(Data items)
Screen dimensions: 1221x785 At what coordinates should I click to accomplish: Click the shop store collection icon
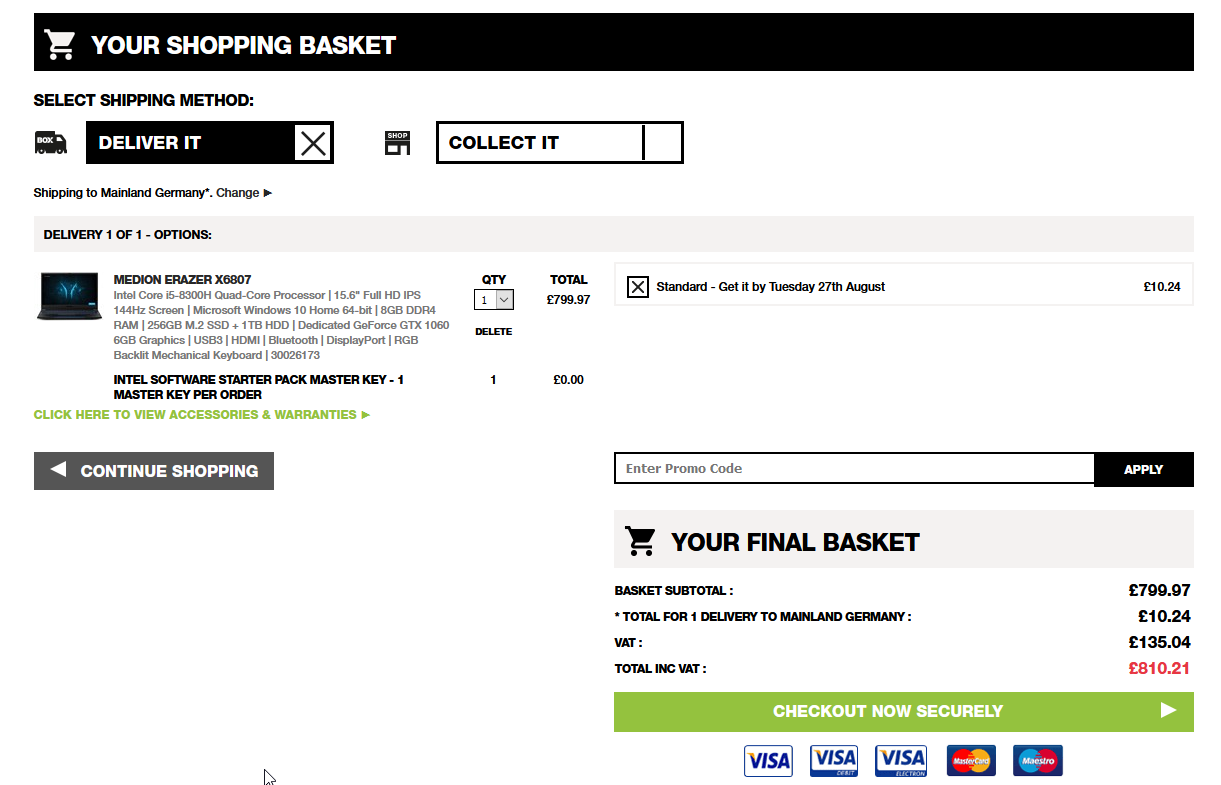coord(398,143)
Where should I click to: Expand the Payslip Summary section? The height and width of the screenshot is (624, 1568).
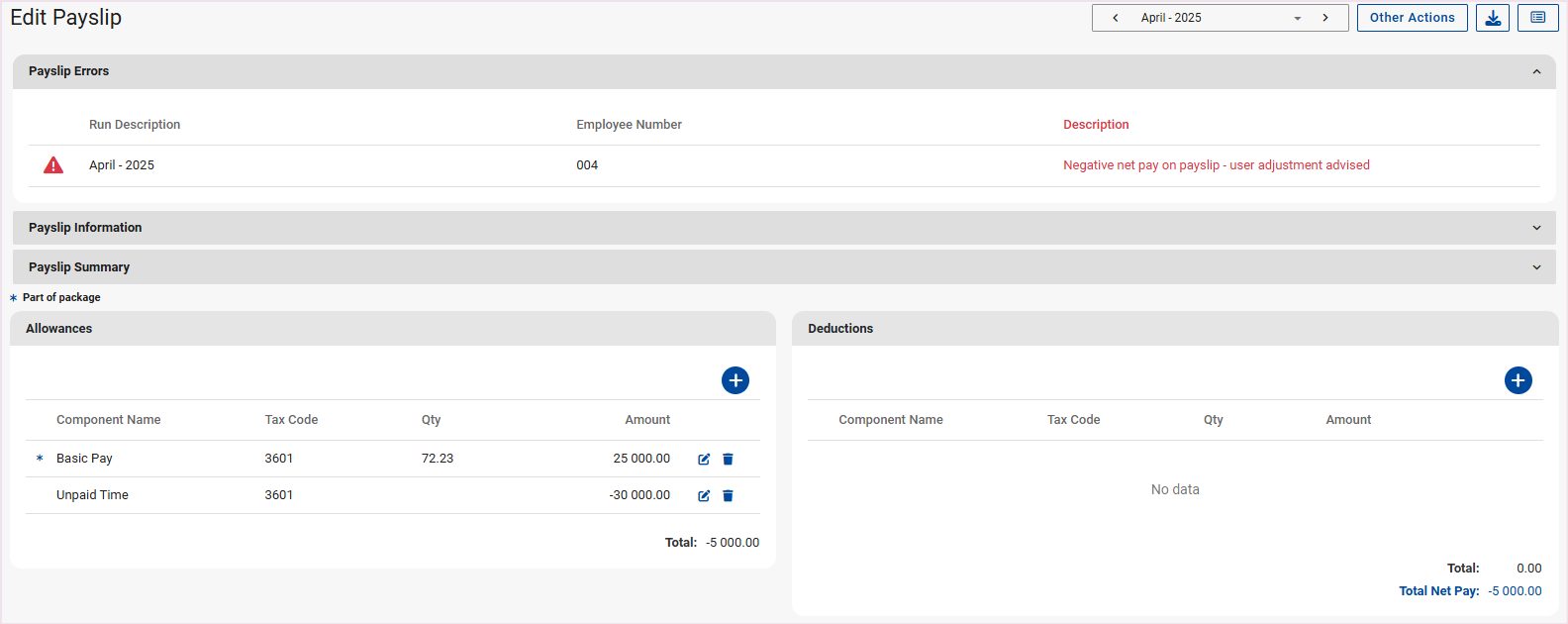point(1536,267)
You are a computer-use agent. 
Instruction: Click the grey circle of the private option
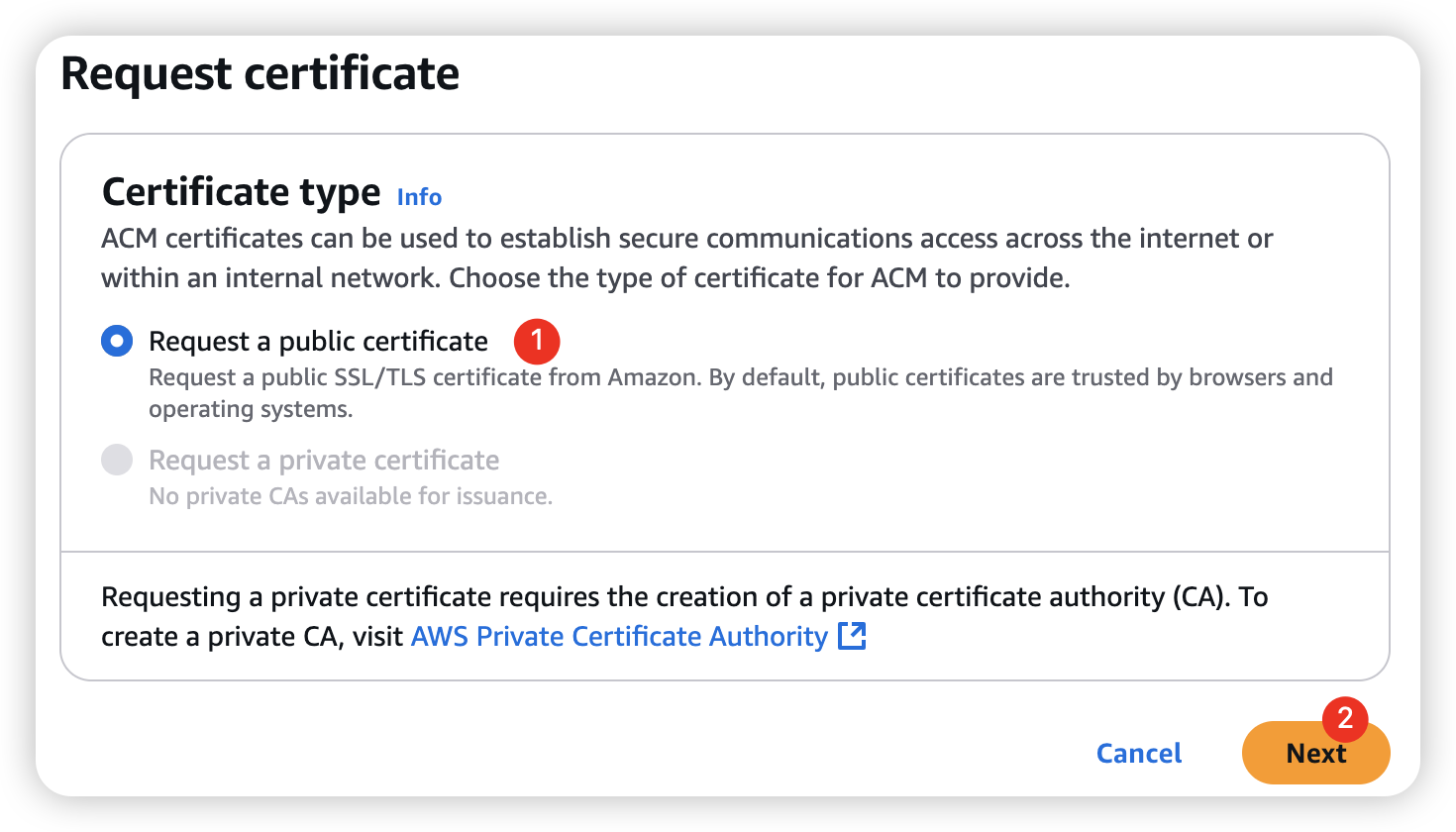click(117, 460)
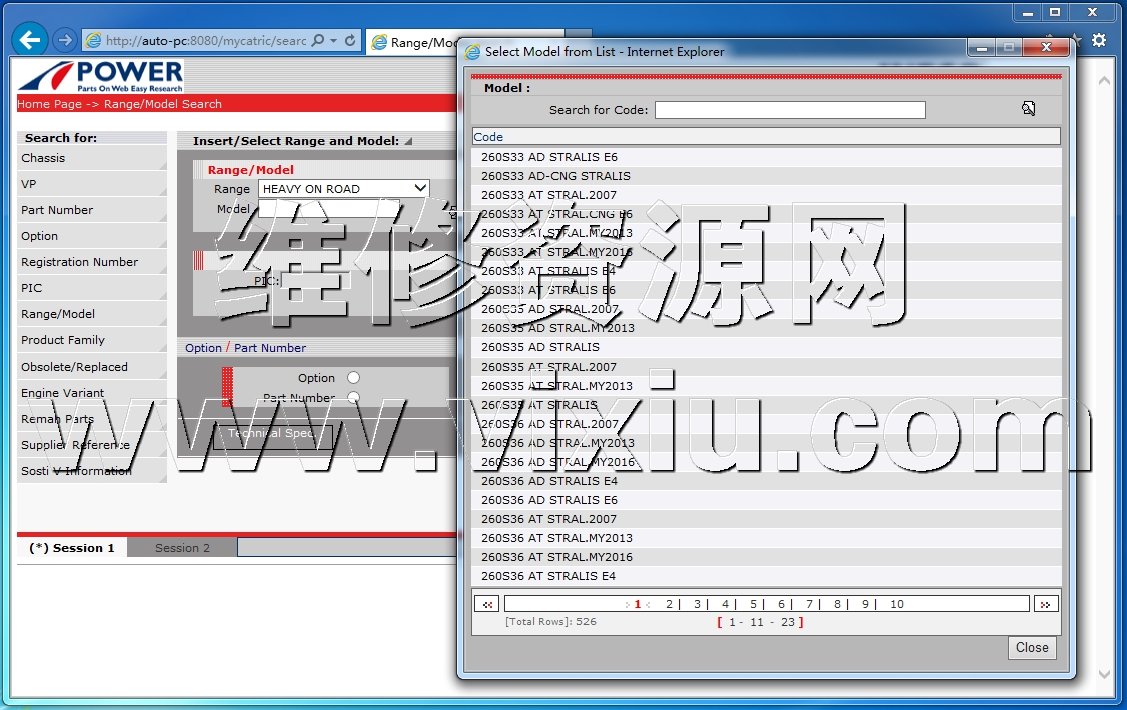Open the address bar search dropdown arrow
Viewport: 1127px width, 710px height.
[x=333, y=41]
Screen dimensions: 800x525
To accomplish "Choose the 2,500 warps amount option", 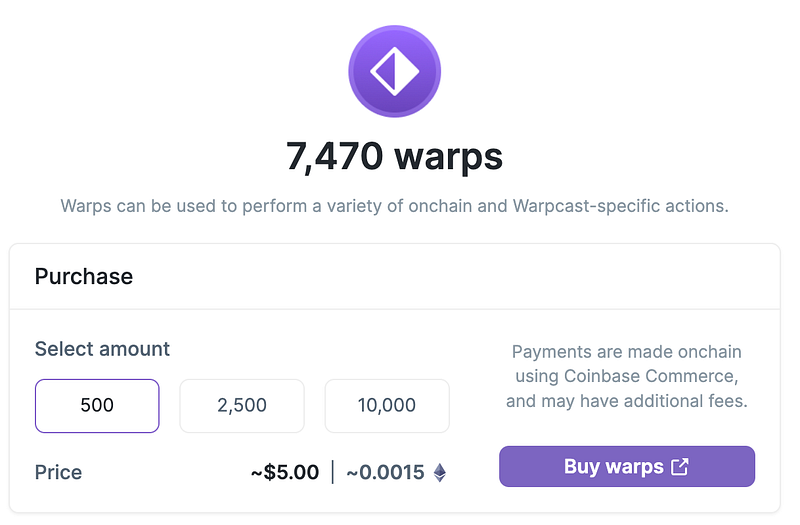I will [x=242, y=406].
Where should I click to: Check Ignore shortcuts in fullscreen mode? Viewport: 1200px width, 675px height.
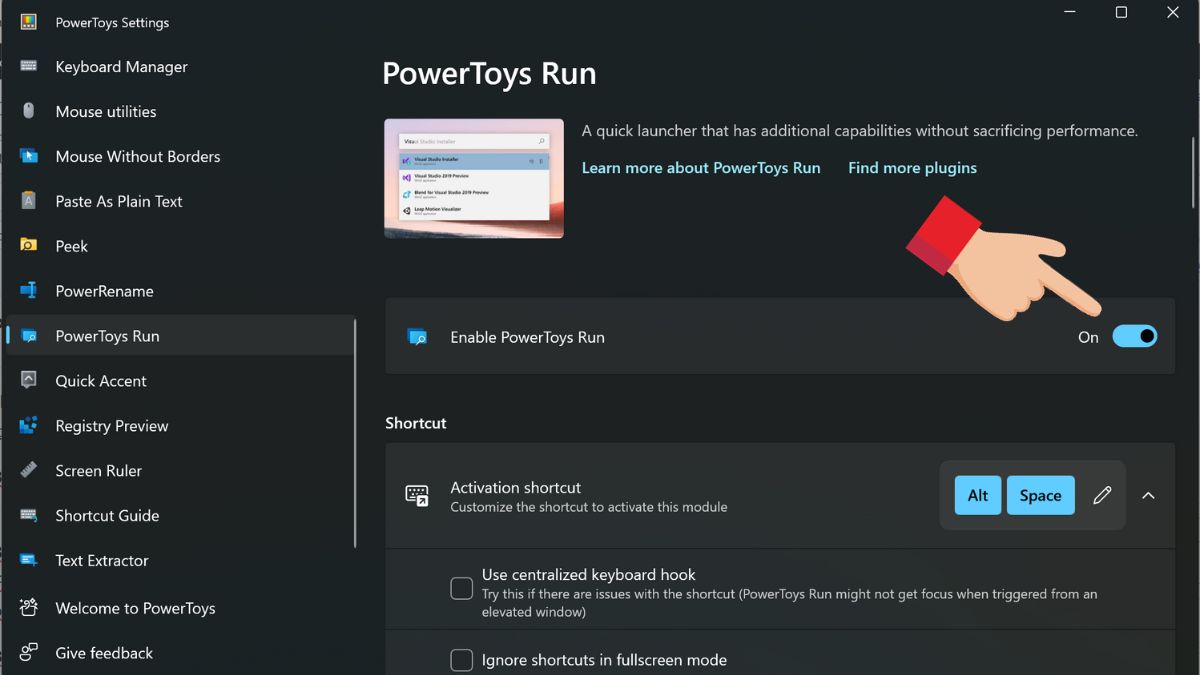(x=461, y=660)
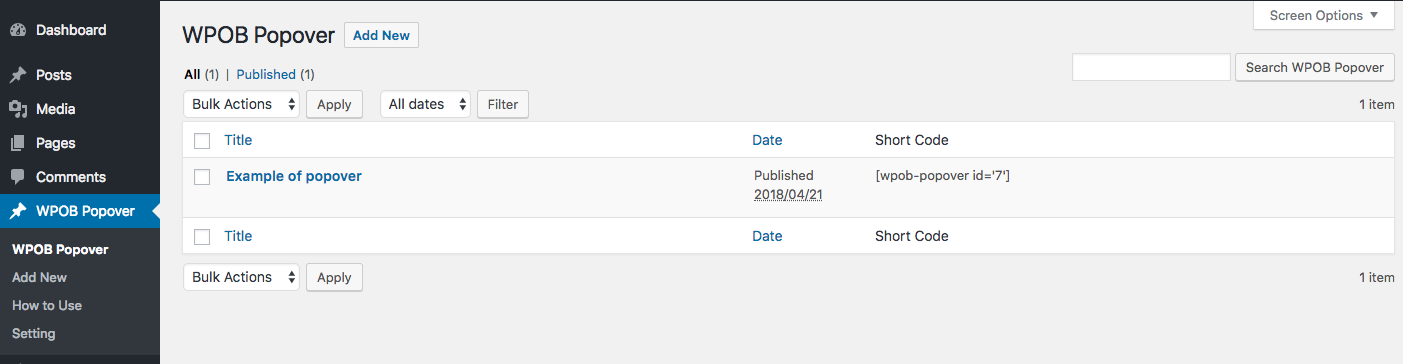The height and width of the screenshot is (364, 1403).
Task: Click the Posts pushpin icon
Action: point(18,75)
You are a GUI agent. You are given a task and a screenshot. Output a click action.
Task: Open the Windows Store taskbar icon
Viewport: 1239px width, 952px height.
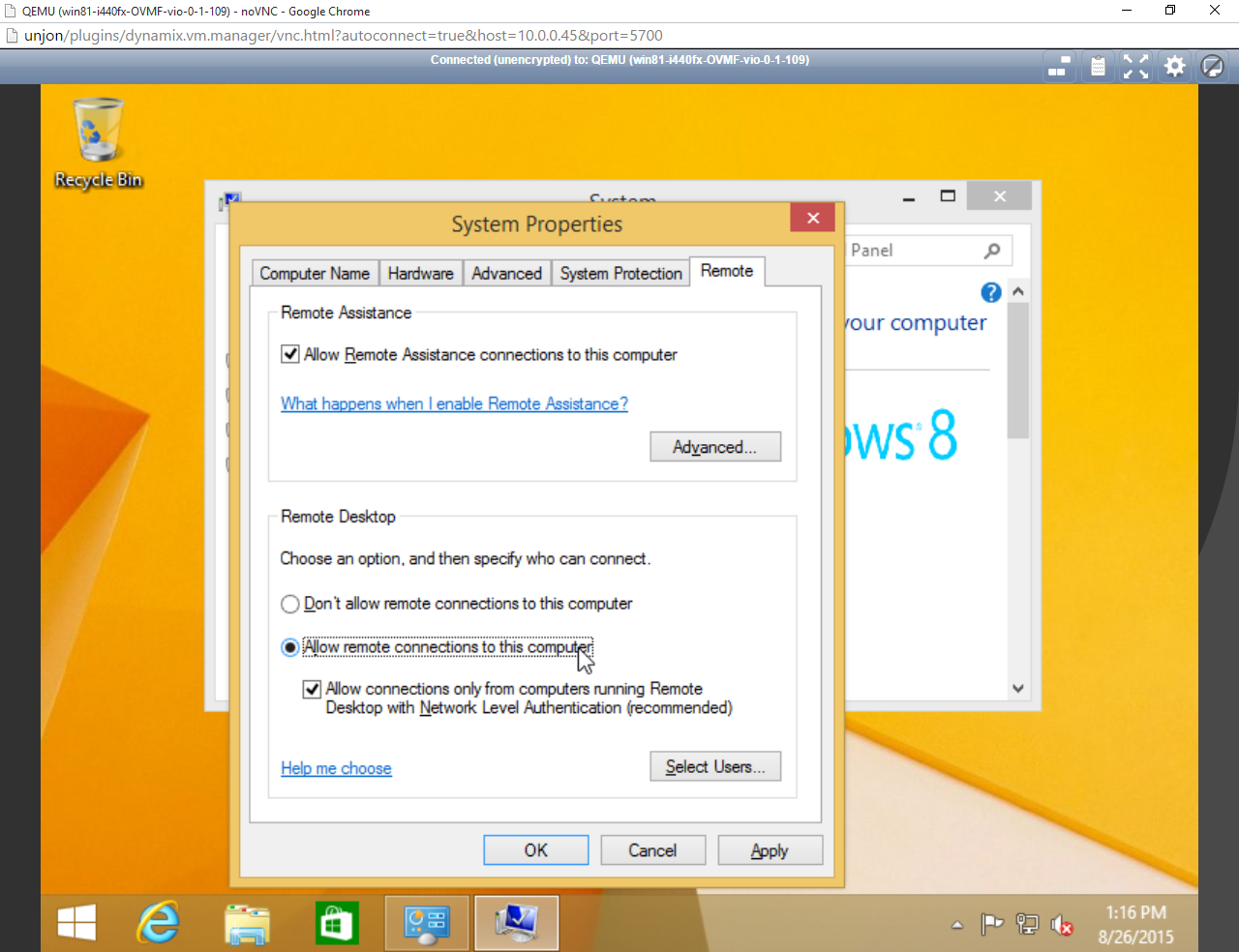[x=337, y=922]
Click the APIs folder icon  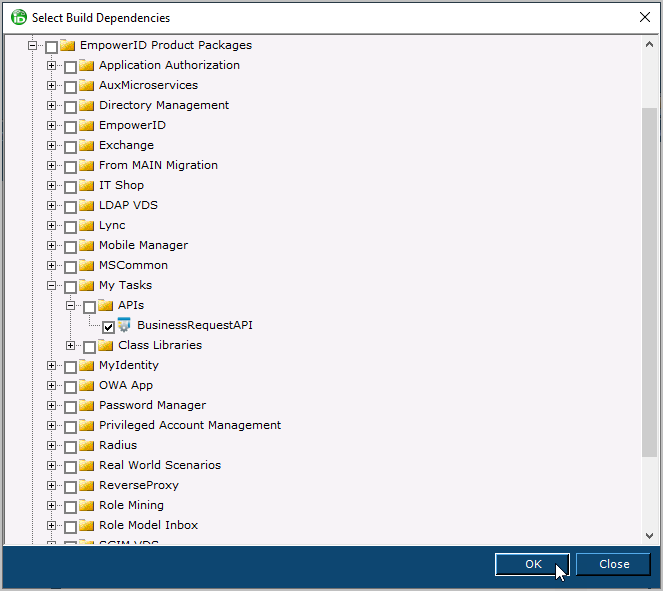point(106,305)
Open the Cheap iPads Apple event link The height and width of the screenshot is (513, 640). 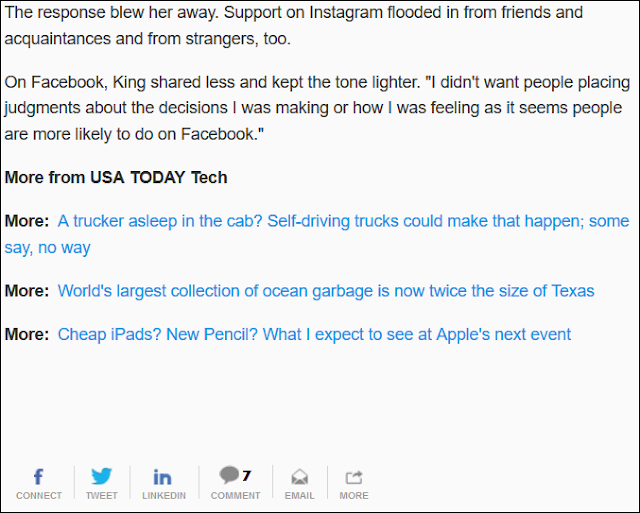[x=314, y=334]
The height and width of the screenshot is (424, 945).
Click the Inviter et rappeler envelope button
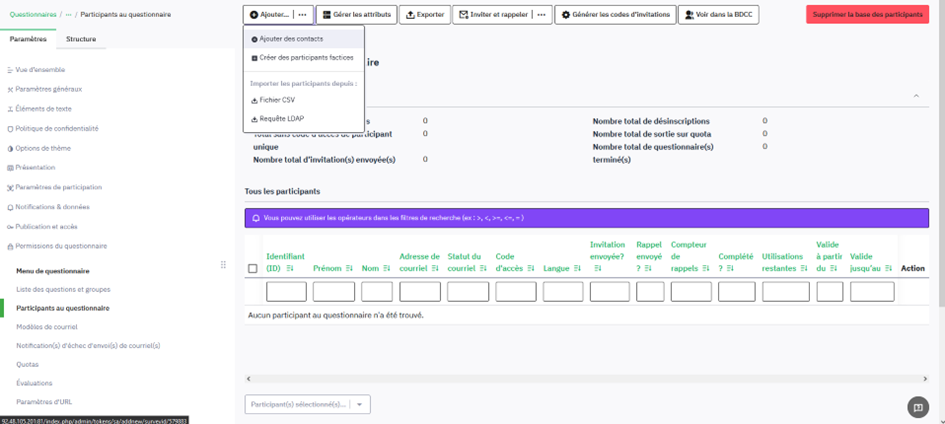pyautogui.click(x=492, y=15)
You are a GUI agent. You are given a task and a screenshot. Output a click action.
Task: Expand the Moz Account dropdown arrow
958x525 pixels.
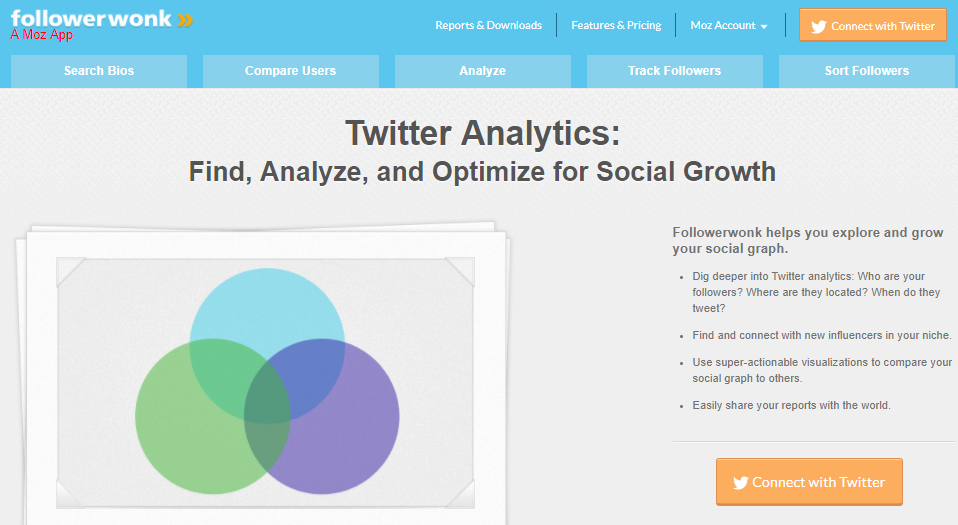click(764, 27)
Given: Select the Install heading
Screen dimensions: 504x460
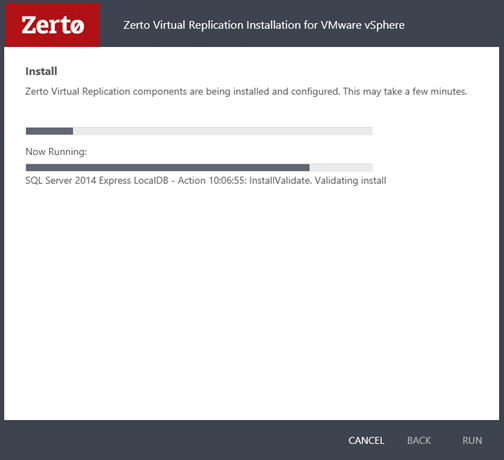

◆ **TO DO**
Please reproduce, word for word, only the lines from the line that holds "Given: Select the Install heading" through the final line of the entries above, omitting any pictures.

◆ **SOLUTION FOR THIS PROBLEM**
Given: Select the Install heading
Screen dimensions: 504x460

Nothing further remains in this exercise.